PHOTO ESSAY
Regarding Emily
Taking a fresh look at Emily Carr
By Rachel Giese
June 6, 2006
Emily Carr in her studio with Sunshine and Tumult, c. 1936 Photo Harold Mortimer-Lamb. Courtesy National Gallery of Canada. |
One of the best stories about Emily Carr is that in order to conserve space and to discourage guests, she would suspend chairs from the ceiling of her studio. If she liked you, she would lower a seat. If she didn’t, you’d just have to stand with Carr’s monkey, cats, dogs, squirrels and rats scrabbling around your feet — her pet parrot usually remained perched on her shoulder — until Carr was finished with you.
One of Canada’s great artists and most fascinating characters, Carr was what could charitably be called an eccentric. “An oddment and a natural-born solitaire” was how she described herself, “contrary from the start.” The images of the West Coast captured in her work heralded the rise of a modern and distinctly Canadian aesthetic. But even as her acclaim and reputation grew, Carr preferred to see herself as “the little lady on the edge of nowhere.”
Born in Victoria, B.C. in 1871 to bourgeois, religious British parents, Carr cultivated her volatile, black-sheep persona at an early age. She chafed at convention — smoking and swearing, studying art in Europe and America and travelling to remote native communities. It was behaviour unheard of for a woman at the time.
Carr was inspired by sources as diverse as native carvers and the Post-Impressionists. An important later influence was the Group of Seven. Upon meeting them in 1927, she wrote this in her journal: “Oh, these men, this Group of Seven, what have they created? — a world stripped of earthiness, shorn of fretting details, purged, purified; a naked soul, pure and unashamed; lovely spaces filled with serenity.”
Charlie Hill, curator of Canadian art for Ottawa’s National Gallery, calls Carr “a woman for all seasons. She was a multi-dimensional person. There was so much about her that is contentious and contradictory. And there are so many issues that can be discussed in her life and work: Native issues, feminism, the environment.”
Along with Vancouver Art Gallery senior curator Ian Thom and Université de Montréal art history professor Johanne Lamoureux, Hill has curated Emily Carr: New Perspectives.

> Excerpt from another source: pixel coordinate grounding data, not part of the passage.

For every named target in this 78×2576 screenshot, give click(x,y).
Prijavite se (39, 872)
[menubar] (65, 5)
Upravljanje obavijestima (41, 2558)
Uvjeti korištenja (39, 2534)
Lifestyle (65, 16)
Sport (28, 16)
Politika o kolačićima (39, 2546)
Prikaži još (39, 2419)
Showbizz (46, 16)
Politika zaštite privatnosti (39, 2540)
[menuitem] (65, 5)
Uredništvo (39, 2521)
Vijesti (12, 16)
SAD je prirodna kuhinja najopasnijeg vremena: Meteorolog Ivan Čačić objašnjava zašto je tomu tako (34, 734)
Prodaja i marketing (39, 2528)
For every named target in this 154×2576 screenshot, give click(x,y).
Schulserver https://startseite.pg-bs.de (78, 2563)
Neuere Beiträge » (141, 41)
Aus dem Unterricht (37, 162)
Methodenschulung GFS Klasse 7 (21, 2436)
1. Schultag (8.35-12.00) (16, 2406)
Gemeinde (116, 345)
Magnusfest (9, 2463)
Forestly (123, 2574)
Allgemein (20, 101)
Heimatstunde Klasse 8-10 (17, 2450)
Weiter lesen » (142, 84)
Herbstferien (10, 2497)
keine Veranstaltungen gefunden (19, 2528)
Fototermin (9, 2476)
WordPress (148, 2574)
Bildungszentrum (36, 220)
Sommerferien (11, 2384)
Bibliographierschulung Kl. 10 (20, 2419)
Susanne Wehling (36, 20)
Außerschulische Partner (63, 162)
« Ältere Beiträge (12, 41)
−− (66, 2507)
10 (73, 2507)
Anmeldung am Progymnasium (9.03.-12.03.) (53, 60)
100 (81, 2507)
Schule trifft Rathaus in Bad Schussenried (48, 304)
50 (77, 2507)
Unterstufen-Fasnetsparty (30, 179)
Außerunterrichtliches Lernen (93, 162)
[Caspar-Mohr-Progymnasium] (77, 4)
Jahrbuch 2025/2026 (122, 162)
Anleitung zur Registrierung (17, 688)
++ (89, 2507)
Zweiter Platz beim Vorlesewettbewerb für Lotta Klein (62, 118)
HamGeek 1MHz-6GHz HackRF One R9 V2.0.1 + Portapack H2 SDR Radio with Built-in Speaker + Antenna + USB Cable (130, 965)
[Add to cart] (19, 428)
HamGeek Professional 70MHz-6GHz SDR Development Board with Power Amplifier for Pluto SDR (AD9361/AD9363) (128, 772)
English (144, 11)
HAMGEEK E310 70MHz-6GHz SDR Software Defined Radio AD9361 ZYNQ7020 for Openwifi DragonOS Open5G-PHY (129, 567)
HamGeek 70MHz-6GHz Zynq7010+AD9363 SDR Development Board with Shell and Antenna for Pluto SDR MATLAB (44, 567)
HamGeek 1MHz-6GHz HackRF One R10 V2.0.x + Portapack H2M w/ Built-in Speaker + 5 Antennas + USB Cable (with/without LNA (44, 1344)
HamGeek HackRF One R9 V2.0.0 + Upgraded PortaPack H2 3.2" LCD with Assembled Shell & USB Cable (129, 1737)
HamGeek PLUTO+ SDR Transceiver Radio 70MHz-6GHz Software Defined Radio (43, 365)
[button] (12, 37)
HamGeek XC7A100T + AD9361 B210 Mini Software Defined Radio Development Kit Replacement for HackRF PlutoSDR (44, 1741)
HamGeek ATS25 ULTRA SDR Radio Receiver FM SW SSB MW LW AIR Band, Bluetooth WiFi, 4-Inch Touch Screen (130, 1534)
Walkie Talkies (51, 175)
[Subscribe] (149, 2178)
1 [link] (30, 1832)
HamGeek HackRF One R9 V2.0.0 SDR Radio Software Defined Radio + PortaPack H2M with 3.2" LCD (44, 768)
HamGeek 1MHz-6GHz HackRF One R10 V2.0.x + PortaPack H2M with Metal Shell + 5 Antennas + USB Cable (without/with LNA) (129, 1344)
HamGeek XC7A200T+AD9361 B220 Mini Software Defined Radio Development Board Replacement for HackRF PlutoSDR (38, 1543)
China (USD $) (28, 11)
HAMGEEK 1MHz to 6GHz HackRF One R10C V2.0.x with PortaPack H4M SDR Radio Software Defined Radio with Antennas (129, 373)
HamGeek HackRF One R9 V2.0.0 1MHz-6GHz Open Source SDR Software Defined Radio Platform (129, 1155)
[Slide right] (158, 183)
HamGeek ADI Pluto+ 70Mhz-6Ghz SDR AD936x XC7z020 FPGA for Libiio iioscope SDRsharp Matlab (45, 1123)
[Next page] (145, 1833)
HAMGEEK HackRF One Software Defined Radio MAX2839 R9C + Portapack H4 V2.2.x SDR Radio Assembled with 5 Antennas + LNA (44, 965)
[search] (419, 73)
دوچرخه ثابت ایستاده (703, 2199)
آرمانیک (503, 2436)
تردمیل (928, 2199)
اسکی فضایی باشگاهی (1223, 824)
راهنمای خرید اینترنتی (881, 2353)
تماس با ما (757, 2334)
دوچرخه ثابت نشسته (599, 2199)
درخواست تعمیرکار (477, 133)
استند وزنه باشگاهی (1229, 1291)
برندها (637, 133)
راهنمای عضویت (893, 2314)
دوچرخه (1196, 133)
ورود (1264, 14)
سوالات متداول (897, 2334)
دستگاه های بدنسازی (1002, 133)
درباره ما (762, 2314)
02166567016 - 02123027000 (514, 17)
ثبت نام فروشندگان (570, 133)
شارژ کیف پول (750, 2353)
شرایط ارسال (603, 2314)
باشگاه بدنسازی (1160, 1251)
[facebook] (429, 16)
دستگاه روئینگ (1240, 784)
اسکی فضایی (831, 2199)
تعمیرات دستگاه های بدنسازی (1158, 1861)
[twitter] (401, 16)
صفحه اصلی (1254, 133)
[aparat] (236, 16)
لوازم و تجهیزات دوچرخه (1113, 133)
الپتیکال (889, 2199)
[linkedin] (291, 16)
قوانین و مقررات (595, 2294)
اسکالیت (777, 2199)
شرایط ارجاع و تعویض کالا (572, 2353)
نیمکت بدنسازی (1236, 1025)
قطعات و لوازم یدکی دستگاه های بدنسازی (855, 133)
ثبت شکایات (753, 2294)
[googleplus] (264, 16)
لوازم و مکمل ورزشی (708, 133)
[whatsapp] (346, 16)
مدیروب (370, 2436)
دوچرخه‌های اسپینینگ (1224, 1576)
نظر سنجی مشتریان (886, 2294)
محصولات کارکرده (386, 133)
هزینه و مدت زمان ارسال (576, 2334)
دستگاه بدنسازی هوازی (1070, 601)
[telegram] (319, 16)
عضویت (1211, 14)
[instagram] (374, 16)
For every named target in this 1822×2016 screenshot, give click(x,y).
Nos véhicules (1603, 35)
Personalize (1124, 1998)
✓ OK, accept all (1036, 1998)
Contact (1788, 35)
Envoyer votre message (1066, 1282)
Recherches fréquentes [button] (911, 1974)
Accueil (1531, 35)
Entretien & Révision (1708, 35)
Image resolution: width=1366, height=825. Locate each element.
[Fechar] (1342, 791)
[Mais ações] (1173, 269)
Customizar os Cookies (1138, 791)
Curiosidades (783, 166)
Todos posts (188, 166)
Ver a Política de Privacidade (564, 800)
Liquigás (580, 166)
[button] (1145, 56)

The retrospective, which opened June 2 in Ottawa, examines Carr through the social and political context in which she worked, as well as two shows that defined her career: the National Gallery’s 1927 Exhibition of Canadian West Coast Art Native and Modern and the 1945 Emily Carr Memorial Exhibition.
“We knew we didn’t want to do an ordinary retrospective,” Hill says. “We were interested in how relevant Carr’s work remains. How involved and engaged it was in the issues of her time and how much it comments on our own.”
Emily Carr: New Perspectives runs until Sept 4 at the National Gallery in Ottawa, and then moves to the Vancouver Art Gallery, the Art Gallery of Ontario, the Montreal Museum of Fine Arts and the Glenbow Museum in Calgary.